Adding constraints on $\bar{\bm u}$ is straightforward. It is just that instead of a linear system we will have a linear system with additional inequality constraints. Let's get one
$$
\begin{aligned}
 \operatorname*{minimize}_{\bar{\bm u}} & \quad \frac{1}{2}\bar{\bm u}^T \mathbf H \bar{\bm u} + \mathbf x_0^T\mathbf F^T \bar{\bm u}\\
 \text{subject to} &\quad \bar{\bm u} \leq \bar{\mathbf u}_\mathrm{max}\\
               &\quad \bar{\bm u} \geq \bar{\mathbf u}_\mathrm{min}, 
\end{aligned}
$$
which we can rewrite more explicitly (in the matrix-vector format) as
$$
\begin{aligned}
 \operatorname*{minimize}_{\bar{\bm u}} & \quad \frac{1}{2}\bar{\bm u}^T \mathbf H \bar{\bm u} + \mathbf x_0^T\mathbf F^T \bar{\bm u}\\
 \text{subject to} & \begin{bmatrix}
                  \mathbf{I}  &    &         &    \\
                    & \mathbf{I}  &         &    \\
                    &    & \ddots  &    \\
                    &    &         &  \mathbf{I} \\
                    -\mathbf{I}   &   &     &    \\
                    & -\mathbf{I} &         &    \\
                    &    & \ddots  &    \\
                    &    &         &  -\mathbf{I}
                 \end{bmatrix}
                 \begin{bmatrix}
                  \mathbf u_0 \\ \mathbf u_1 \\ \vdots \\ \mathbf u_{N-1}
                 \end{bmatrix}
                 \leq
                 \begin{bmatrix}
                  \mathbf u_\mathbf{max} \\ \mathbf u_\mathrm{max} \\ \vdots \\ \mathbf u_\mathrm{max}\\ -\mathbf u_\mathrm{min} \\ -\mathbf u_\mathrm{min} \\ \vdots \\ -\mathbf u_\mathrm{min}
                 \end{bmatrix}.
 \end{aligned}
$$ 

#### Adding the constraints on states

We might feel a little bit uneasy about loosing an immediate access to $\bar{\bm x}$. But the game is not lost.
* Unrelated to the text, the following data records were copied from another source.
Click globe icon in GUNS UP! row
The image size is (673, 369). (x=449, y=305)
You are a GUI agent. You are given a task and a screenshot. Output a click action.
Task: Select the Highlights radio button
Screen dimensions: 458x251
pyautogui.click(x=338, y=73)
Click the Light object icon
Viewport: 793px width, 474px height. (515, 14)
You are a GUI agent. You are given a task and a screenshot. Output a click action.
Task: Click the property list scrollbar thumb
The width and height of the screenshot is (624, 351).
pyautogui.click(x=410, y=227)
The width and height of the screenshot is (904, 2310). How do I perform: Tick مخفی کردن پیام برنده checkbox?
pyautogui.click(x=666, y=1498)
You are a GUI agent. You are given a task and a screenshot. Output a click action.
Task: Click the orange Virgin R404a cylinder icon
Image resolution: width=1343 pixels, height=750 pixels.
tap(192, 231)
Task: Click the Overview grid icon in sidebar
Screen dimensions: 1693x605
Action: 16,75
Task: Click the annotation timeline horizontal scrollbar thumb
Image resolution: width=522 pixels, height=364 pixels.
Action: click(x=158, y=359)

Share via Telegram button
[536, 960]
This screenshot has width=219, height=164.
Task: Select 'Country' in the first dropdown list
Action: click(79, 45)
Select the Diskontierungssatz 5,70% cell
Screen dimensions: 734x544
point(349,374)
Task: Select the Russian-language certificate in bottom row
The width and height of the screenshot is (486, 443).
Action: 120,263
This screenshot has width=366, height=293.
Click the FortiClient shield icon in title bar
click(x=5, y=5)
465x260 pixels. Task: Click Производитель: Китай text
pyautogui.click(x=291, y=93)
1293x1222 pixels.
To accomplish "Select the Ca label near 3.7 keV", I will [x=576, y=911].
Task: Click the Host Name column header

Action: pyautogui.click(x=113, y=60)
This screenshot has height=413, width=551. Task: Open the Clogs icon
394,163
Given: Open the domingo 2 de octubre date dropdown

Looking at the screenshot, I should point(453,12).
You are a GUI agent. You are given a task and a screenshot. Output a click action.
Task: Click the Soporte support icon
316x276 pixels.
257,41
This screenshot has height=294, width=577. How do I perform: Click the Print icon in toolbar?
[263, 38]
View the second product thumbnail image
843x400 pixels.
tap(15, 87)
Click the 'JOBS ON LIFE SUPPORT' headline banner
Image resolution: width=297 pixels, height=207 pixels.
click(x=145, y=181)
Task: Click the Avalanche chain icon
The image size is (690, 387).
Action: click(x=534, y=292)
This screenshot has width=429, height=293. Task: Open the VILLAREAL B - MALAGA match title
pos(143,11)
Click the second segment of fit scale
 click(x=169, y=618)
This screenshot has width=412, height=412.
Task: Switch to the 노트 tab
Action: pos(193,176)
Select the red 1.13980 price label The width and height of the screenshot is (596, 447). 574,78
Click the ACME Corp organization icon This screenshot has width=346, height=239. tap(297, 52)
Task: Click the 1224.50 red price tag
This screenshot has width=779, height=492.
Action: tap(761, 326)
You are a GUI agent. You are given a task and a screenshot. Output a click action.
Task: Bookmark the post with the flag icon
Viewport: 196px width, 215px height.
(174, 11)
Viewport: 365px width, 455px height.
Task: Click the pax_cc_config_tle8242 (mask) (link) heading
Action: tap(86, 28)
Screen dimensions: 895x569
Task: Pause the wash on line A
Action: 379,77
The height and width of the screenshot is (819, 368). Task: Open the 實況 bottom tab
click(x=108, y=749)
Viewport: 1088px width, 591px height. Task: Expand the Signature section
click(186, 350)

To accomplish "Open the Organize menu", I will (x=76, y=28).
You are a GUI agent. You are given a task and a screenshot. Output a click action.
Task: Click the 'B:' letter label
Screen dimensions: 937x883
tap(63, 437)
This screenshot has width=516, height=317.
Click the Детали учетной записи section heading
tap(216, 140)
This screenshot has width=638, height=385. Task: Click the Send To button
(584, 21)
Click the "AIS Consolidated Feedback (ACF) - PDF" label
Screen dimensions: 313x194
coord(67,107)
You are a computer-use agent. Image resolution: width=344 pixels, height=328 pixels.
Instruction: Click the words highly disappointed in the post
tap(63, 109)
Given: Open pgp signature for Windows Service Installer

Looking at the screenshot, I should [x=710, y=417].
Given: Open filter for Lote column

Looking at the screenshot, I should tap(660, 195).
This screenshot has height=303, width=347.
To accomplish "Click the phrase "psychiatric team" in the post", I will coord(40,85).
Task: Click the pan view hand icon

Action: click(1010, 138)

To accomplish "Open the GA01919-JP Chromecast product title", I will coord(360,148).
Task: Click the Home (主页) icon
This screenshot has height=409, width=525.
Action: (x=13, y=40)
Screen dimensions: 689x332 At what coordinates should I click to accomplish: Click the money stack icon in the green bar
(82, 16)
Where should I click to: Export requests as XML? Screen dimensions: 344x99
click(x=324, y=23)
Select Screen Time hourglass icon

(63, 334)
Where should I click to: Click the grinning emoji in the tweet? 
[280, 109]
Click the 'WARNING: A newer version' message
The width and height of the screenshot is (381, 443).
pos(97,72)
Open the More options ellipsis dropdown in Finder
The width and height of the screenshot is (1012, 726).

We just need to express $\bar{\bm x}$ as a function of $\bar{\bm u}$ and $\mathbf x_0$ and impose the constraint on the result. But such expression is already available, see (@eq-x_as_function_of_u_and_x0). Therefore, we can formulate the constraint, say, an upper bound on the state vector 
$$
 \bm x_k \leq \mathbf x_\mathrm{max}
$$
as
$$
 \bar{\mathbf x}_\mathrm{min} \leq \widehat{\mathbf C} \bar{\bm u} + \widehat{\mathbf A} \mathbf x_0 \leq \bar{\mathbf x}_\mathrm{max}, 
$$
where the the bars in $\bar{\mathbf x}_\mathrm{min}$ and $\bar{\mathbf x}_\mathrm{max}$ obviously indicates that these vectors were obtained by stacking the corresponding vectors for all times $k=1,\ldots,N$.